---------- Records supplied ----------

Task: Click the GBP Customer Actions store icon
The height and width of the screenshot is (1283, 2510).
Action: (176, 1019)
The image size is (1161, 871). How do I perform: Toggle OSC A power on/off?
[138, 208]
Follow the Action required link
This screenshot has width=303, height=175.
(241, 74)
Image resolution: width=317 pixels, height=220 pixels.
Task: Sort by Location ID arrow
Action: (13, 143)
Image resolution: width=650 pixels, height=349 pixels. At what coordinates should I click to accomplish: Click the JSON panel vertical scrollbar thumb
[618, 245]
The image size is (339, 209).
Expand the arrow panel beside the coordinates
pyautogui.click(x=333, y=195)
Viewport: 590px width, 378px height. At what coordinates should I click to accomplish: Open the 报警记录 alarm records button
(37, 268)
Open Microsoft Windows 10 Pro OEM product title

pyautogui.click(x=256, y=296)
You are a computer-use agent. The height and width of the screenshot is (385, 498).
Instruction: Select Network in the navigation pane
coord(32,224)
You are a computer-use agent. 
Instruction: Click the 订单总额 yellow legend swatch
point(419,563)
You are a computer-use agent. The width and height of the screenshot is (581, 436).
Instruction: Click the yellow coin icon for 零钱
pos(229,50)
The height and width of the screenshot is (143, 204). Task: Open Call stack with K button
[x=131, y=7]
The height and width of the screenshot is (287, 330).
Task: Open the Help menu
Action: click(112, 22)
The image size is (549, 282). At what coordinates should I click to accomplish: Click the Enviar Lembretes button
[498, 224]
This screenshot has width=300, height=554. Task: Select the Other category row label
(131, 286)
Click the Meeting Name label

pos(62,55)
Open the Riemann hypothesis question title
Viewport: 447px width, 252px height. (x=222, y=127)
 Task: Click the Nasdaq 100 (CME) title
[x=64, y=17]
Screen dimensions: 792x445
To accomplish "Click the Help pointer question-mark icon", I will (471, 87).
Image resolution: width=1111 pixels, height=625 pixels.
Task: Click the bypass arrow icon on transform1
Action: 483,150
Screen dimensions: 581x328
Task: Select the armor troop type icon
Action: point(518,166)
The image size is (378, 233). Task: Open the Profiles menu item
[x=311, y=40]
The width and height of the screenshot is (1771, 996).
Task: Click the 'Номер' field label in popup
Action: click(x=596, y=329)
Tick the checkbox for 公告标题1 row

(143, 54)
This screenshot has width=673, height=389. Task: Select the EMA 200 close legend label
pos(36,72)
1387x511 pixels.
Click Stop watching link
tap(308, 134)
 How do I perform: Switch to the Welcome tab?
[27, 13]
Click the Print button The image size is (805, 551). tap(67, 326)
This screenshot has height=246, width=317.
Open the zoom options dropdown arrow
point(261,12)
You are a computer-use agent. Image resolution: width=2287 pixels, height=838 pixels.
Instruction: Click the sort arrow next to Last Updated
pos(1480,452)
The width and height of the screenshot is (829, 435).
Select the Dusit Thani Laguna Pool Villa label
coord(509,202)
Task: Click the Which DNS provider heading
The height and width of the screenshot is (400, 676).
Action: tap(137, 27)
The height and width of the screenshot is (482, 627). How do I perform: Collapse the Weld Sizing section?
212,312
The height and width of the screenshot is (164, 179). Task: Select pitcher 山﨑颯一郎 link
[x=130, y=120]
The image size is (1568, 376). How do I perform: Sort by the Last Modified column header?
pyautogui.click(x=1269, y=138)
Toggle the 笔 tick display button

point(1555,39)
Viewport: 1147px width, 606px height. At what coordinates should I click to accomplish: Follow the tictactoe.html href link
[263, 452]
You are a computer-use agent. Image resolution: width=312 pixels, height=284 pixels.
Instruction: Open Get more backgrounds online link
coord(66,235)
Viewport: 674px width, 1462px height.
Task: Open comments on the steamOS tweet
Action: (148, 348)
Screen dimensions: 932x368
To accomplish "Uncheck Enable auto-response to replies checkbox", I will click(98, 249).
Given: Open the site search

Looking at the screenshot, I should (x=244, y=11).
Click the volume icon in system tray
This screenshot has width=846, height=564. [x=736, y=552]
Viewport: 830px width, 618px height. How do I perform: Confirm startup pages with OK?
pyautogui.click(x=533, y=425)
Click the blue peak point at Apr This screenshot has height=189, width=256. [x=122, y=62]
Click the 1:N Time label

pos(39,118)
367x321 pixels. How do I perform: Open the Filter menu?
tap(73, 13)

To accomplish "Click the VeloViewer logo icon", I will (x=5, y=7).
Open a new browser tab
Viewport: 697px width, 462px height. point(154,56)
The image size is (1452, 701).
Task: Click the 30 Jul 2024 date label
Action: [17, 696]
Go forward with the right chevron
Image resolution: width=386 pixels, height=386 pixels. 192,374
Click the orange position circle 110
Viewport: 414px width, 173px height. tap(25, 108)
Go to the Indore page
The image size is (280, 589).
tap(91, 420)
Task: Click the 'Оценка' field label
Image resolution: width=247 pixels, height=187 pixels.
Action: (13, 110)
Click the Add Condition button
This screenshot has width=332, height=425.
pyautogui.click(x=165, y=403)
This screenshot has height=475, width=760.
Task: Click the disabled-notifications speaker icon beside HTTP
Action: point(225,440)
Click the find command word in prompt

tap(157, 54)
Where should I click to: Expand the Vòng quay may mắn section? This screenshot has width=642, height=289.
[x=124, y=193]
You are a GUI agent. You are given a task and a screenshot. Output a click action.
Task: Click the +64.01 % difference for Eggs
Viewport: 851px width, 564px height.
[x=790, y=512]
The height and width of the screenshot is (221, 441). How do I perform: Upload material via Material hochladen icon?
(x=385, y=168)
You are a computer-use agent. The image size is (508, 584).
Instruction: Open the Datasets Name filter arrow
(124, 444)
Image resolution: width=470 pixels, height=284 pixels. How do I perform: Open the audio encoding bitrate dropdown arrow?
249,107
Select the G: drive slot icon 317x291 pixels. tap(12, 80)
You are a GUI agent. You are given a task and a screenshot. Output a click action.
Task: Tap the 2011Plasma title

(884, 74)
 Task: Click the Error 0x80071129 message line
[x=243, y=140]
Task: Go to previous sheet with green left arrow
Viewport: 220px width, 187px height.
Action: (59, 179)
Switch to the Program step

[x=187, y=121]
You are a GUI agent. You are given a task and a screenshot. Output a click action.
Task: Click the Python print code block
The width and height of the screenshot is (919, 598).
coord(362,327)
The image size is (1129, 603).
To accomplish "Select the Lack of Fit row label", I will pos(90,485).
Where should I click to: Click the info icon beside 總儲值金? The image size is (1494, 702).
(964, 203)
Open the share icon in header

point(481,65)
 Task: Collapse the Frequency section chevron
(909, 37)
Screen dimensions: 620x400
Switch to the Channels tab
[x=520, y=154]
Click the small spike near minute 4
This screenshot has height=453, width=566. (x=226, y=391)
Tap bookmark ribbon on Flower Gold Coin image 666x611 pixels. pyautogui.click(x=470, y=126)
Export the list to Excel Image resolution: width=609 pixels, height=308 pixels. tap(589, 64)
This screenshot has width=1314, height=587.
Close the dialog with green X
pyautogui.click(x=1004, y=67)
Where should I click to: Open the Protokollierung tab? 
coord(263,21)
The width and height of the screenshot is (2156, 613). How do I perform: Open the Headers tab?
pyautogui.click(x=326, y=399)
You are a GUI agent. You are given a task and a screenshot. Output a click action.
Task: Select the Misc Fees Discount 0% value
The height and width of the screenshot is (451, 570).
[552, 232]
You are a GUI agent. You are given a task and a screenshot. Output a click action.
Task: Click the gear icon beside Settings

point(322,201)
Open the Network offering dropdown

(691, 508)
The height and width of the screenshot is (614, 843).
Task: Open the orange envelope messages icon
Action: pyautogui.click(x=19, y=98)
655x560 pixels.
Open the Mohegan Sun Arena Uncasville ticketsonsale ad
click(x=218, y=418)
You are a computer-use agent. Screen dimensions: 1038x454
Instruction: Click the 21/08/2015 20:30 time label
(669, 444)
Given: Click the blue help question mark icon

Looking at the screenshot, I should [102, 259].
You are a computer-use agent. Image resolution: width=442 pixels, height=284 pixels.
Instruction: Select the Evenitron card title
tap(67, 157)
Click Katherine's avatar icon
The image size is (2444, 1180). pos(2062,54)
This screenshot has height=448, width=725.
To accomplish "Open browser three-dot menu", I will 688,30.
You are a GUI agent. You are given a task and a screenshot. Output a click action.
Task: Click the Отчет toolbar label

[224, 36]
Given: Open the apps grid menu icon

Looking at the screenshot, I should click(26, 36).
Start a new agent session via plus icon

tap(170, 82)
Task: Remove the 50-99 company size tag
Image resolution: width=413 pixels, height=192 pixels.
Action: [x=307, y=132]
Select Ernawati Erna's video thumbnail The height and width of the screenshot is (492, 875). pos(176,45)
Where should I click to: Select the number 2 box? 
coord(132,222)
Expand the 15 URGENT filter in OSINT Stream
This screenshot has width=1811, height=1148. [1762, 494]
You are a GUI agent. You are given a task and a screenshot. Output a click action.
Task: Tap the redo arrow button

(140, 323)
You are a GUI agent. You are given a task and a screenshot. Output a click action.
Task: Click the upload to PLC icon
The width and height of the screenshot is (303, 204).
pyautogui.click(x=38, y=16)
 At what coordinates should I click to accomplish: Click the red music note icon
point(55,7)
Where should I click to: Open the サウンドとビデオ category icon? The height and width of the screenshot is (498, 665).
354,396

----------

Exercise task = How many lines in the rows above contain the string "arrow"? Case counts, and the reply should be only the number.

Solved exercise = 9